Per CIMO-FESMED si tratta, ora, “di essere concreti e di recuperare le lunghe liste di attesa con una concertazione tra strutture e professionisti”.
Nell’affrontare il tema per il sindacato “è necessario partire dai dati dello stesso Ministero della Salute, secondo i quali: la libera professione incide solo nella misura dello 0,36% sui ricoveri e del 6,58% sulle prestazioni ambulatoriali, con trend in continua discesa; tra il 2012 e il 2016, i medici che svolgono ALPI sono diminuiti del 13% (meno 7.570 unità); tra il 2011 e il 2016, il rapporto tra ricavi e costi aziendali ALPI è cresciuto del 34,9%, ovvero da 176,9 a 238,7 mil. di euro”.
“Ai cittadini venga onestamente spiegato che le aziende non sono in grado di aumentare l’offerta sanitaria o recuperare i lunghi tempi di attesa con gli attuali organici; che i bilanci delle regioni e delle aziende non consentono di incrementare il personale in modo strutturale e stabile ma solo a tamponare situazioni emergenziali; che gran parte delle aziende, proprio per risparmi di cassa, continua a non applicare la diretta assunzione degli oneri delle prestazioni sanitarie con sola partecipazione del ticket da parte del cittadino, indirettamente orientando il cittadino verso prestazioni in libera professione”, conclude il Presidente Quici.

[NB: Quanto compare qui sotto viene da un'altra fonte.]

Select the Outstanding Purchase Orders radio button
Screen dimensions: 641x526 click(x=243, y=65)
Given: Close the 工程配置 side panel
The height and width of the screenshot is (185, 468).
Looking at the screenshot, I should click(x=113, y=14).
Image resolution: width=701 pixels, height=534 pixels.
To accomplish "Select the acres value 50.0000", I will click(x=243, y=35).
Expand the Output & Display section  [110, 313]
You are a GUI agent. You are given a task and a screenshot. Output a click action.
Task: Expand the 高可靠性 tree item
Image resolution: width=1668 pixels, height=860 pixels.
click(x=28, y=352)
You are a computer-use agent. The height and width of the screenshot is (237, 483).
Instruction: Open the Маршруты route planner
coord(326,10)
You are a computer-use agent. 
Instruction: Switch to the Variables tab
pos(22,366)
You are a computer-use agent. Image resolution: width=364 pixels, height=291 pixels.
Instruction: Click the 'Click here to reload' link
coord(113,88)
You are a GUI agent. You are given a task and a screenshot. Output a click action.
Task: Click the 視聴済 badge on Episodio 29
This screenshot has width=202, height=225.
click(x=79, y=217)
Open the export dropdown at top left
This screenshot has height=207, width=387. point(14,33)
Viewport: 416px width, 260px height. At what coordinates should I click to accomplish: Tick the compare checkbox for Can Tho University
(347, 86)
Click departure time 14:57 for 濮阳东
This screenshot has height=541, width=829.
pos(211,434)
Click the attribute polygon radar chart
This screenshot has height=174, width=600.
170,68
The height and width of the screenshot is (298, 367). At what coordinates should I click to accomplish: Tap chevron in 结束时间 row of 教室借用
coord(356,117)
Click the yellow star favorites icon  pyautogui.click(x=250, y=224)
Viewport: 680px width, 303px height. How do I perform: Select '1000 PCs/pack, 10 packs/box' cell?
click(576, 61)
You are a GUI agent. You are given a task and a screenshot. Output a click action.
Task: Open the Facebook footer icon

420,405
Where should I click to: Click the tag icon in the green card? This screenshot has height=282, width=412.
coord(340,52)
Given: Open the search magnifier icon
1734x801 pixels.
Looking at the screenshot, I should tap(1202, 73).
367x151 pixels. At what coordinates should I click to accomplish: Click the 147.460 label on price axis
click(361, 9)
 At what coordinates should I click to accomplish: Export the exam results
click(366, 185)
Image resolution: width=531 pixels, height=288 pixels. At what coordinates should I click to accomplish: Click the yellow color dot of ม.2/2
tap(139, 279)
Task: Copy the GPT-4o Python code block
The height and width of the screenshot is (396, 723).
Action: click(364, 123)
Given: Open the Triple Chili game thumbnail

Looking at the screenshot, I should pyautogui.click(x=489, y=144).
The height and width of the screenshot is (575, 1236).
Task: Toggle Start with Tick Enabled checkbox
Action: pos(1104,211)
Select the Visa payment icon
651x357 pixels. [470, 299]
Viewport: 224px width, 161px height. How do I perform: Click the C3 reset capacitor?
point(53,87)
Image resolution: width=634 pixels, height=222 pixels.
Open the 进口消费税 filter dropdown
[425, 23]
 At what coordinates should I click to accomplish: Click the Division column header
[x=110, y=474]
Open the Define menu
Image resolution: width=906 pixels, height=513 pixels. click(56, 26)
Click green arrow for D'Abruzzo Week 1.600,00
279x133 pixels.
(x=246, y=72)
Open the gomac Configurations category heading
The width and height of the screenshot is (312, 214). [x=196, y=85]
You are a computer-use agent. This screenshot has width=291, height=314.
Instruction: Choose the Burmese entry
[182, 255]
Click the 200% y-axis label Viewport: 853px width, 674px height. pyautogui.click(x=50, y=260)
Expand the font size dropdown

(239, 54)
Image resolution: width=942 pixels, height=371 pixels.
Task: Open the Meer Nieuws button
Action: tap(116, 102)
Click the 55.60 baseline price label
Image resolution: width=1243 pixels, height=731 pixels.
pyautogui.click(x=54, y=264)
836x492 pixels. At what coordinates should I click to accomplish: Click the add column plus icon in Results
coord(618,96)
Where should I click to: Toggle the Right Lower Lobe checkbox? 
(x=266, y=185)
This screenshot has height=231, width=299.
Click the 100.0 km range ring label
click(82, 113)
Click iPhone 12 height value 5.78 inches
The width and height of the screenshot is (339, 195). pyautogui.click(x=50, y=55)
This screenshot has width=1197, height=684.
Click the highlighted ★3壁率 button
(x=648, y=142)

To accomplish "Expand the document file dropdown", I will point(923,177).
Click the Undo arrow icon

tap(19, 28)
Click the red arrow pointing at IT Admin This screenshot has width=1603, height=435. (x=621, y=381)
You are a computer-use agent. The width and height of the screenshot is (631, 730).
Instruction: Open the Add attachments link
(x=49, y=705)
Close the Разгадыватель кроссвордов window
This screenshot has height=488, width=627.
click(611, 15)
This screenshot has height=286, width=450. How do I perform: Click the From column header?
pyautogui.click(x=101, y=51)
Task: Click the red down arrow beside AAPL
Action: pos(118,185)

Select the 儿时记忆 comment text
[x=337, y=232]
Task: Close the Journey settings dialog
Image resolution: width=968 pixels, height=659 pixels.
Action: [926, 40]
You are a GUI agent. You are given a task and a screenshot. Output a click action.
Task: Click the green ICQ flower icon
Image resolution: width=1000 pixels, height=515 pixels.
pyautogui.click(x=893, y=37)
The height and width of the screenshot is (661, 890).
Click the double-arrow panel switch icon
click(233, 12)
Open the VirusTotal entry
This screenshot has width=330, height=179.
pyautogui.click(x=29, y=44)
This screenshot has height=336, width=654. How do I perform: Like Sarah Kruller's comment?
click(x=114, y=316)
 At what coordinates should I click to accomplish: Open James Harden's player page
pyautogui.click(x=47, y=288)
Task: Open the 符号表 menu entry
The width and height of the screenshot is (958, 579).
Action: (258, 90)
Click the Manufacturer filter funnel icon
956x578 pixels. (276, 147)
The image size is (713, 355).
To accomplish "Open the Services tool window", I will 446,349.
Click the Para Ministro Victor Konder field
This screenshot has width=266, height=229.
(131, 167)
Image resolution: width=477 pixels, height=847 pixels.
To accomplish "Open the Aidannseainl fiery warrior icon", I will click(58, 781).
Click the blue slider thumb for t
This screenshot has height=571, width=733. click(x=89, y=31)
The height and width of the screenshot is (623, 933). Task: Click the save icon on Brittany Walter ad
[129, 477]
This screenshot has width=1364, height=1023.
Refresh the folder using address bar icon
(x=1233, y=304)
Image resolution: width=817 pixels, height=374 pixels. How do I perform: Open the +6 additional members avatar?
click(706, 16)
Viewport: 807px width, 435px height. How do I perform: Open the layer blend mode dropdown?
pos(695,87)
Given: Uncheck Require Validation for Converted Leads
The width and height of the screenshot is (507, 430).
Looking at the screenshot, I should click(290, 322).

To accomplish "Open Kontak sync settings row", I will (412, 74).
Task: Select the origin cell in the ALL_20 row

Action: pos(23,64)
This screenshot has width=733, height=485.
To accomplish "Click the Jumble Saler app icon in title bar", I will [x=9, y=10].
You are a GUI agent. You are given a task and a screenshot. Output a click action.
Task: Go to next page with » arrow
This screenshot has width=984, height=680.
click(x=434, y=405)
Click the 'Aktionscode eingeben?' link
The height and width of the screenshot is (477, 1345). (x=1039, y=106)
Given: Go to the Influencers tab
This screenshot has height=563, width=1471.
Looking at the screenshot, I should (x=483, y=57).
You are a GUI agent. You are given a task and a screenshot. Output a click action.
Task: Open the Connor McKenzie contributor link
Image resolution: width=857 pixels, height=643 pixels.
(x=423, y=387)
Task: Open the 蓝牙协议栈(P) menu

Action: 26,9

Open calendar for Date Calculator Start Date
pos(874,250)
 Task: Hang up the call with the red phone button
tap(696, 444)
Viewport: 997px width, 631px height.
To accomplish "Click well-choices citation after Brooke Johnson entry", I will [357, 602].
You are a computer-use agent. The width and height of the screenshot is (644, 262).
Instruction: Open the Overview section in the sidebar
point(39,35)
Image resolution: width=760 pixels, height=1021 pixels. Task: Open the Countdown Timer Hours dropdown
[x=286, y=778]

CIMO-FESMED sottolinea infine “la necessità che l’offerta sanitaria sia coerentemente proporzionata alle risorse umane attualmente operanti nel SSN e, certamente, il recupero di mesi di attività non può in alcun modo risolversi adottando strumenti punitivi per azienda e professionisti quali, ad esempio, il blocco della libera professione”.